The key terms and conditions are set out in legislation—it is the law that binds us—and are subject to the scrutiny and oversight of Parliament. FCA regulation is therefore unnecessary, as students are already protected. Our system allows the Government, through these subsidised loans, to make a conscious investment in the skills base of our country. I should have thought that Labour Members would welcome that.

New clause 5 would revoke the 2015 student support regulations. These regulations replaced maintenance grants with loans, which increased support for students on the lowest incomes by over 10%. Revoking these regulations would reduce the support available for students from some of the most disadvantaged backgrounds, while costing the taxpayer over £2.5 billion per year. Opposition scaremongering about this policy risks deterring students from attending university. The sustainable system that we have put in place has enabled us to remove the cap on student numbers and offer more support for living costs than ever before.

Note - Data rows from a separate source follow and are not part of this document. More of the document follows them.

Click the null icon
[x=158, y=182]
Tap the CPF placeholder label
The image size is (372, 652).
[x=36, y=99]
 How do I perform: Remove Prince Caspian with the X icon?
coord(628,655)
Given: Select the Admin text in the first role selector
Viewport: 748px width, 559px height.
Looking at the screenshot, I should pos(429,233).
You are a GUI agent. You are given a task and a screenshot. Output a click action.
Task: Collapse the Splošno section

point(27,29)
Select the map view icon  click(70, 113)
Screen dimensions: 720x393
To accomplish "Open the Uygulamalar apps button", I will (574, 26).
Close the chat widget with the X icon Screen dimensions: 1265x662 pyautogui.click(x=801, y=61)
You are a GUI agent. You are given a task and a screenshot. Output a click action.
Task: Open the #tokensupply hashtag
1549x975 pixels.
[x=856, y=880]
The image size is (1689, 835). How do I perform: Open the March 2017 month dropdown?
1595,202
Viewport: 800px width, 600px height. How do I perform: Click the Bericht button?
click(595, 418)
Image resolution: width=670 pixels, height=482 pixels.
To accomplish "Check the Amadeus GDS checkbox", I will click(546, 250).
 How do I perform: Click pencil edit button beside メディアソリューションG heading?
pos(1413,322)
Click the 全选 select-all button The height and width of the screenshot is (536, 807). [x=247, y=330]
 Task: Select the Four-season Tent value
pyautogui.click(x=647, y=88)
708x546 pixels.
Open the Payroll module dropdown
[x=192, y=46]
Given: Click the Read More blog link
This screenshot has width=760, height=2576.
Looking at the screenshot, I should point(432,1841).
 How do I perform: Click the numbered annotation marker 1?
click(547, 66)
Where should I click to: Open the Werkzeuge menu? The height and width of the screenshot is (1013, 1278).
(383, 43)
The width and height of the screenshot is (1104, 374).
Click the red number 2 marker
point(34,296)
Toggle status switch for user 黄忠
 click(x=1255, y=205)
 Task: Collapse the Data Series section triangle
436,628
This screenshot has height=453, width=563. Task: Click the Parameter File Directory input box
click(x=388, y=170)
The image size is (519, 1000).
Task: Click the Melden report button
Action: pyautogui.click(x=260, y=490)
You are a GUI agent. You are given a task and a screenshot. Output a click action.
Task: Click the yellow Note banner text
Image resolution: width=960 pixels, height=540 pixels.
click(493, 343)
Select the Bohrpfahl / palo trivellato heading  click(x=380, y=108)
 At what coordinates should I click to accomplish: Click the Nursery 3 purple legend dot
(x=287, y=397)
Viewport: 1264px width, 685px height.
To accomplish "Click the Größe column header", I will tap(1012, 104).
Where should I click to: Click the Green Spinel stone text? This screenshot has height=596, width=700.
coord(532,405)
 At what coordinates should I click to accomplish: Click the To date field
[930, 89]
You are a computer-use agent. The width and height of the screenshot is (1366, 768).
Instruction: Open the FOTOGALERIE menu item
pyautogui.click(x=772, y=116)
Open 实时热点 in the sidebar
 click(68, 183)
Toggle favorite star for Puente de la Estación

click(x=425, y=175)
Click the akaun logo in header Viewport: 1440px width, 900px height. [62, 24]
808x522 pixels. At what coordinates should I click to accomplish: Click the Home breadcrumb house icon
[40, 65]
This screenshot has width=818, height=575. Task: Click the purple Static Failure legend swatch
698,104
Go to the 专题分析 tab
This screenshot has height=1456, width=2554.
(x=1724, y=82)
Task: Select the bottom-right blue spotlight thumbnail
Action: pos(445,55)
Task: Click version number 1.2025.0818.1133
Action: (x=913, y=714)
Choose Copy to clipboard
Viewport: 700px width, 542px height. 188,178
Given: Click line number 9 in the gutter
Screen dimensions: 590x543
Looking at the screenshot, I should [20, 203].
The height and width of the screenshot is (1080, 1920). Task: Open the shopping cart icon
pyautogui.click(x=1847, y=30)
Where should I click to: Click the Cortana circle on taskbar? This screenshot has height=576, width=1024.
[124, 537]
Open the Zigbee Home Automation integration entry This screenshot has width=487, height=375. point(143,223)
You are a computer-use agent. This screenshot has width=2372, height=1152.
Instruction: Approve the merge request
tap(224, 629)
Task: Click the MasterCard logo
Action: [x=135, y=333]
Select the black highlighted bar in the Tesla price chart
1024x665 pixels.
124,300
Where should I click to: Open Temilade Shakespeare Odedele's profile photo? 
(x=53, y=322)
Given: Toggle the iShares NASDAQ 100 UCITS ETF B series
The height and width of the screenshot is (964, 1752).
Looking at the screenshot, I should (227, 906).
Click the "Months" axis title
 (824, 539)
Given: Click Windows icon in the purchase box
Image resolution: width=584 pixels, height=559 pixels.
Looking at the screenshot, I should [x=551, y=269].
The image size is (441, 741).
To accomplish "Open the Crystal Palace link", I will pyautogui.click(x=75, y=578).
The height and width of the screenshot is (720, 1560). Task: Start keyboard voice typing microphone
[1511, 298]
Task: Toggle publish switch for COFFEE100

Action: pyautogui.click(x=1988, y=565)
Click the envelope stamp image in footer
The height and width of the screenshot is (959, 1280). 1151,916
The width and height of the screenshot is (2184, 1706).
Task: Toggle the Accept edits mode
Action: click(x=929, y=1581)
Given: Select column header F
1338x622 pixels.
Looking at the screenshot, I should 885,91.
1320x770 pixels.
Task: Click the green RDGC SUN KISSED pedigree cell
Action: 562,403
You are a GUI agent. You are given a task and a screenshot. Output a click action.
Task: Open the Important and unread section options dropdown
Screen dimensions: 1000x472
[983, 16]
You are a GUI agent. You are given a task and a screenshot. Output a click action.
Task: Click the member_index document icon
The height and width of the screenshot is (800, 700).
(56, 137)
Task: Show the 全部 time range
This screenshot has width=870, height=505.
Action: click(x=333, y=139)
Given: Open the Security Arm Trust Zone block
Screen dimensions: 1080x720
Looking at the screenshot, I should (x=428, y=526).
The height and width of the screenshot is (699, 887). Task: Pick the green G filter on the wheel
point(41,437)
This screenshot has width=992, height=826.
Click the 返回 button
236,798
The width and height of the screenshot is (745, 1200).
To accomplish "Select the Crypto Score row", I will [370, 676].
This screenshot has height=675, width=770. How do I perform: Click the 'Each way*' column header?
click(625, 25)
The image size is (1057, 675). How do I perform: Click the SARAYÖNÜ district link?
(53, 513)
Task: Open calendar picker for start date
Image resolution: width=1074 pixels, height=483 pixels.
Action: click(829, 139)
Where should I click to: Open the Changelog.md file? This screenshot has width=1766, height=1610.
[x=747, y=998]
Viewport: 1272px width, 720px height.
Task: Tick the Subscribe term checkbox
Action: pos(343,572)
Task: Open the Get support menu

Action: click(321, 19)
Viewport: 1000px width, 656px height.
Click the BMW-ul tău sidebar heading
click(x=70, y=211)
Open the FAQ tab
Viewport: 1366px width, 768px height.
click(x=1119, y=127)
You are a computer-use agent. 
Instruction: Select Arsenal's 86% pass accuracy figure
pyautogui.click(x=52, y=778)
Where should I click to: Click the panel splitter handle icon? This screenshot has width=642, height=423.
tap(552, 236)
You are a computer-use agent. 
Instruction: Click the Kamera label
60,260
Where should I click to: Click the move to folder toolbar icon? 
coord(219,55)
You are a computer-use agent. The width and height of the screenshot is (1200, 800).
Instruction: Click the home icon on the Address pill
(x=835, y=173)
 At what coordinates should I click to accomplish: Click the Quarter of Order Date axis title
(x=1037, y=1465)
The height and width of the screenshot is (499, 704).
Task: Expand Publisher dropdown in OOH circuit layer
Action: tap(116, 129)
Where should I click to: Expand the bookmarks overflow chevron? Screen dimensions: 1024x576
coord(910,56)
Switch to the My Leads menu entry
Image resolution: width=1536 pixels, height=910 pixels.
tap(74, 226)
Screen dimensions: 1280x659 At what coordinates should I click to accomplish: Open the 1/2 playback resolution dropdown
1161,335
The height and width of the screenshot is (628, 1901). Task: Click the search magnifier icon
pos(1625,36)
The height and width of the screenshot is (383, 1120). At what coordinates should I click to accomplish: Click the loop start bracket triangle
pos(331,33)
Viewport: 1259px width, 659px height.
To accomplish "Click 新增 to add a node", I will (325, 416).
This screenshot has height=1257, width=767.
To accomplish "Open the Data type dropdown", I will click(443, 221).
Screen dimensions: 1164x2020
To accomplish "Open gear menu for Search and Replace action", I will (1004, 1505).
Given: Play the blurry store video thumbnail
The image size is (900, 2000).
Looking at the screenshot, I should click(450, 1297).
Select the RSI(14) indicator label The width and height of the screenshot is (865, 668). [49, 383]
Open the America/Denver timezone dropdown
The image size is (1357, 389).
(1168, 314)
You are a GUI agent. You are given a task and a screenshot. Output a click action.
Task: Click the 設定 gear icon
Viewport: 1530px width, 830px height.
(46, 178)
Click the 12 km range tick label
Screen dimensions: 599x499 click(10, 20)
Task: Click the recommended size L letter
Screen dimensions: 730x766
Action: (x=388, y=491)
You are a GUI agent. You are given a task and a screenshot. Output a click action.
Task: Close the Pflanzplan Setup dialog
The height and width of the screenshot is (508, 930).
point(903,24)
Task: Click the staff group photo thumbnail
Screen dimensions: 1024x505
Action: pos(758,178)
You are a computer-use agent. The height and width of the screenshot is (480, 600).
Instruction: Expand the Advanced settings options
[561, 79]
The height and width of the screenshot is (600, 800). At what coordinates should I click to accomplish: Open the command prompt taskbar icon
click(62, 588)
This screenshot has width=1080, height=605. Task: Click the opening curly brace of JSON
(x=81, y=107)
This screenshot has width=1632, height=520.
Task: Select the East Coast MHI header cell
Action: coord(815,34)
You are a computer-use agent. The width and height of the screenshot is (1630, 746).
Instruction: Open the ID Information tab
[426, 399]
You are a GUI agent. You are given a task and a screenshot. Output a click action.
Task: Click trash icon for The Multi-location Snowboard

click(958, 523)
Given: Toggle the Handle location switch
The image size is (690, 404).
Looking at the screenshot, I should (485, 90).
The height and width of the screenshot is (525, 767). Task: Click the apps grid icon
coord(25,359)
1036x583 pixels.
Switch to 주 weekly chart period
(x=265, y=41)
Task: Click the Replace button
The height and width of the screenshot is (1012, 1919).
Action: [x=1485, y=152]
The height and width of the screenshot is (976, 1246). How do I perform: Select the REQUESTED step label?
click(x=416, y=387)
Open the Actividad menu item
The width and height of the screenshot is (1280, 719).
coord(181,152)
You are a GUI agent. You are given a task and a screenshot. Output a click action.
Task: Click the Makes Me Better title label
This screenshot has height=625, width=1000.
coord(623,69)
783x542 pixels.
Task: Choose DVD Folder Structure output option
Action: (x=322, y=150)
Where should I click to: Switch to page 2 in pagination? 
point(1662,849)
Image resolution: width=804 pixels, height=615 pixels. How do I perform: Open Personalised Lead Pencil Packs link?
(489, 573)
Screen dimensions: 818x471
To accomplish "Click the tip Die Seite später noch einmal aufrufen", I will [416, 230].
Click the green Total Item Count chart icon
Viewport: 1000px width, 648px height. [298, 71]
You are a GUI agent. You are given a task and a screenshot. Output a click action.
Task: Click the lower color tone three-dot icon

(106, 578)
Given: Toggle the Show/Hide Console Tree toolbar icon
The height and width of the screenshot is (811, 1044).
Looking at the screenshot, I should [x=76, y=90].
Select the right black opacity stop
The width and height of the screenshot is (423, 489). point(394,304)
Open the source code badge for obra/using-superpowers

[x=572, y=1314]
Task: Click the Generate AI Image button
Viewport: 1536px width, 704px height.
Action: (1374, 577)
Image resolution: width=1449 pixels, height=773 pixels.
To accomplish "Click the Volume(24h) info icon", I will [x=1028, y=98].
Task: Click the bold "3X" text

New clauses 6 and 10 would require the repayment threshold for all income-contingent student loans to increase in line with either earnings or prices. Loan repayments continue to be based on the ability to pay, and graduates earning less than £21,000 were not affected by the threshold freeze. Those who benefit from a university education are likely to go on to earn more than taxpayers who do not go to university, so it is only fair that graduates should contribute to the cost of their education. Uprating the repayment threshold for all income-contingent student loans, as new clause 6 proposes, would cost about £5 billion in the first year due to a reduction in the value of the loan book. Thereafter, it would increase the resource account and budgeting charge by about 7%.